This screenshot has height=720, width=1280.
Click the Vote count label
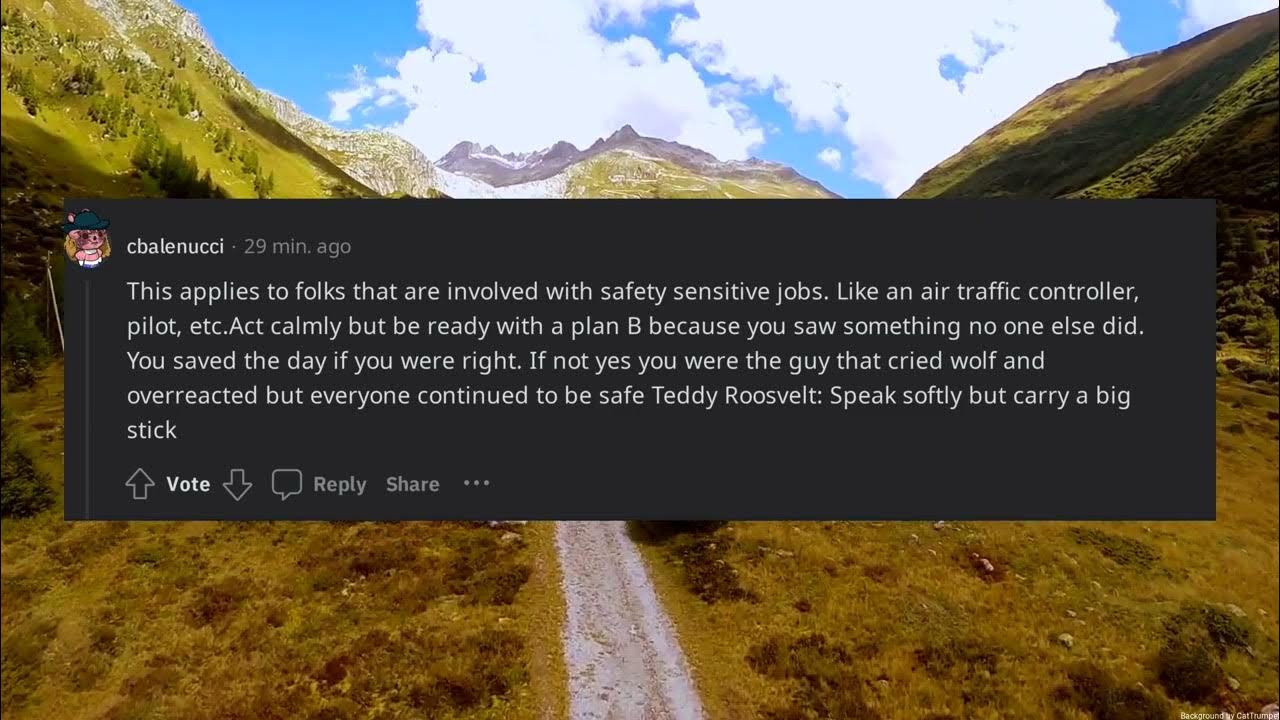[x=188, y=484]
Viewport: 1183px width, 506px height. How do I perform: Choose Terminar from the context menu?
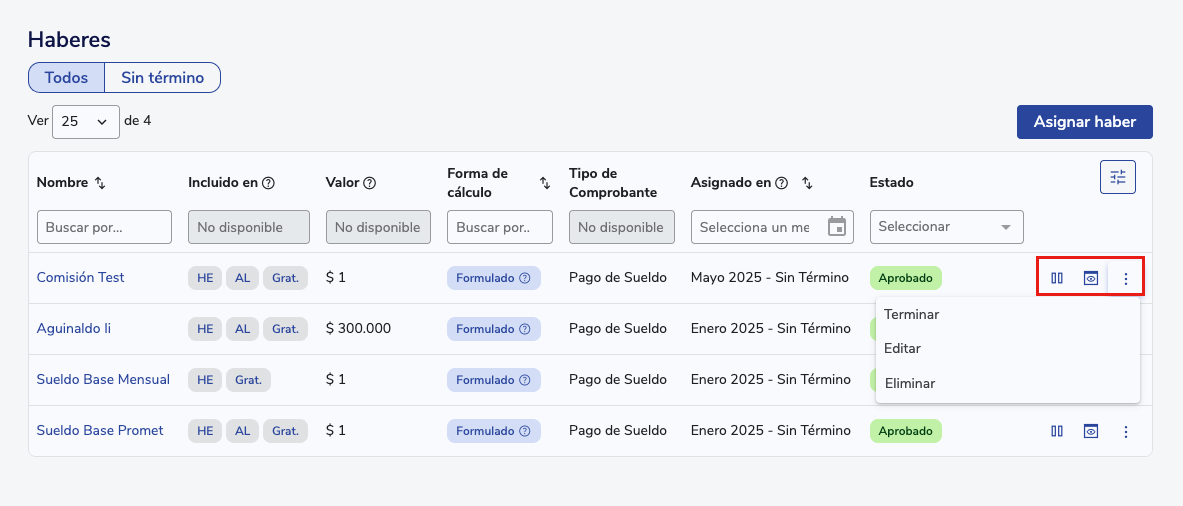[x=911, y=314]
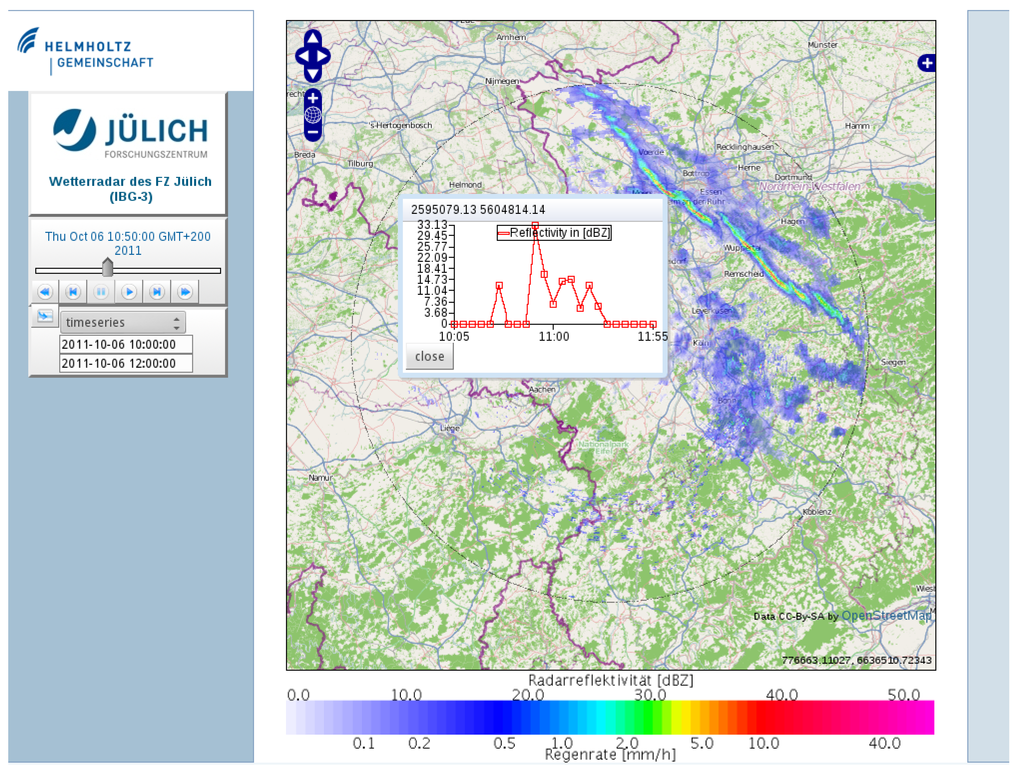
_ _ _ _ _
--- WHAT YOU HAVE TO DO ---
Rewrite every line of the listing above, including the requests, and scale the x and y coordinates in the answers by 1.95, rounding each result to the nearest whole number with halves going up. Leave the pictures out of your answer.

--- ANSWER TO THIS PROBLEM ---
This screenshot has height=720, width=1280.
Click the Vote count label
[x=367, y=944]
Viewport: 1183px width, 506px height. How do I perform: Choose Terminar from the context menu?
[x=1776, y=612]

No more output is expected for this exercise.